14 Ağustos 2017, Pazartesi
Dün
geceyi iyi atlattık! Evet, gece biraz sallandık ama tavşan uykusu da olsa en
azından güvenli bir şekilde uyuduk. Artık bu gece bari sallanmadan rahat rahat
uyuyalım da “gemide isyan” çıkmasın diye, haritayı ve hava durumunu inceliyorum
sabah kahvemi yudumlarken. En iyisi bu geceyi adanın ana limanı olan Limenas’ta
geçirmek. Hem kaç gündür koyları geziyoruz, biraz da kalabalığa karışmalı,
değil mi?
Birazdan
Sare kalkınca Limenas diyorum, ana liman diyorum, keyfi yerine geliyor. Ama
önce, bu güzel günün tadını çıkartmak için Thassos’un en meşhur plajlarından
biri olan Marble Beach’i bir görmeli, değil mi! Ne de olsa sadece 1,6 deniz
mili geride…
Kahvaltıyı
erteleyip demiri topluyoruz. İstikamet Marble Beach. Mesafe çok olmayınca bir
çırpıda varıp saat 10:40’ta demirimizi
Marble Beach’in turkuvaz sularına funda ediyoruz. (40.750636°, 24.749080°)
Ufacık,
yemyeşil bir vadinin denizle birleştiği küçük bir kumsal düşünün. Şimdi de o
kumsalın, kum yerine minicik mermer tanelerinden oluştuğunu düşünün. İşte size
Marble Beach! Bizim tahminimiz, hemen yakındaki mermer ocaklarından çıkan
ıskarta mermer parçacıklarını bu koya dökmüşler, deniz de yıllar içinde
dalgalarıyla bu mermerleri ufalayıp irili ufaklı kum taneleri şekline sokmuş. Masmavi
denizin dibinde bembeyaz mermer kumları olunca da ortaya harikulade, seyirlik
bir plaj çıkmış. Gerçekten çok güzel!
Burası
ufak olmasına rağmen, popüler olmasının hakkını verircesine kalabalık bir plaj.
Plajın başında geniş, ahşap bir kayıktan bozma birkaç masalık bir kafe, hemen
arkasında da kocaman ve dopdolu bir otopark. Kafeden yayılan, adadaki turistlerin
milliyetlerine göre seçilmiş müzik tüm plajı inletiyor. Arada Tarkan ve Aleyna
Tilki de yankılanıyor plajda. Biz de havuzlukta kendimizi müziğin ritmine
kaptırıyoruz. Plajın tadını çıkartmaya geldik ne de olsa!
Sonra
balıklama atlıyoruz bu harikulade suya. Biraz yüzüp kıyıya çıkıyoruz. Mermer
kumsalda havlular, şezlonglar neredeyse dip dibe. İnsanlar fotoğraf çektirme
yarışında. Haksız da sayılmazlar. Daha önce belki de hiç görmedikleri değişik
bir plaj burası. Öyle olunca biz de kısmen dahil oluyoruz bu yarışa.

— Verilen veriler —
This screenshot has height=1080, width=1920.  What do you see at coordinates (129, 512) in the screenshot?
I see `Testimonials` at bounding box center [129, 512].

— Yönerge 1 —
Marble Beach yazısına göre Marble Beach'in kumsalı neden oluşuyor?
— Yönerge 2 —
Marble Beach yazısını kaldığı yerden devam ettirin.

— Yanıt 1 —
Minicik mermer tanelerinden.

— Yanıt 2 —
Acıktığımızı
fark edince kayığa dönüp kahvaltı soframızı kuruyoruz. Arılar yine davetsizce
ortak oluyorlar kahvaltı keyfimize. Olsunlar tabii, olsunlar da bize de rahat
verseler arada! En sonunda olan oluyor ve Sare’yi ayak parmağından sokuyorlar. Şişmesin
diye hemen sokulan yerin üzerine sarımsak dilimleri yerleştiriyoruz. İşe
yarıyor!
Kriz
atlatılınca kendimizi yine turkuvaz sulara atıp yüzüyoruz, yüzüyoruz… Plajda
müzikle birlikte tempo da hiç düşmüyor. Defalarca çalan Tarkan ile kendimizi
Çeşme’de, Bodrum’da bir plajda hissediyoruz ara ara. İyice tadını çıkartıyoruz
bu güzel plajın.
Tekrar sahile çıkıp insanlara karışıyoruz. Burada
da Balkanların her yerinden turist var; Yunan, Bulgar, Sırp, Arnavut, Romen
ve tabii ki Türk… Hareketli ve kalabalık olduğundan mıdır bilinmez, genelde
gençlerin tercihi olmuş burası. Ama orijinal ve güzel bir plaj gerçekten.
Thassos’a gelmişseniz Marble Beach’i de görmelisiniz!
Akşama doğru demiri
toplayıp motora yol veriyoruz. Thasssos’un ana limanı Limenas’a doğru dümen
tutuyoruz. Mefase 3,8 deniz mili. Bir saat bile sürmeyen sakin bir seyrin
ardından 18:30’da ana limanda
dıştaki mendireğe sancaktan aborda oluyoruz. (40.781207°, 24.707069°)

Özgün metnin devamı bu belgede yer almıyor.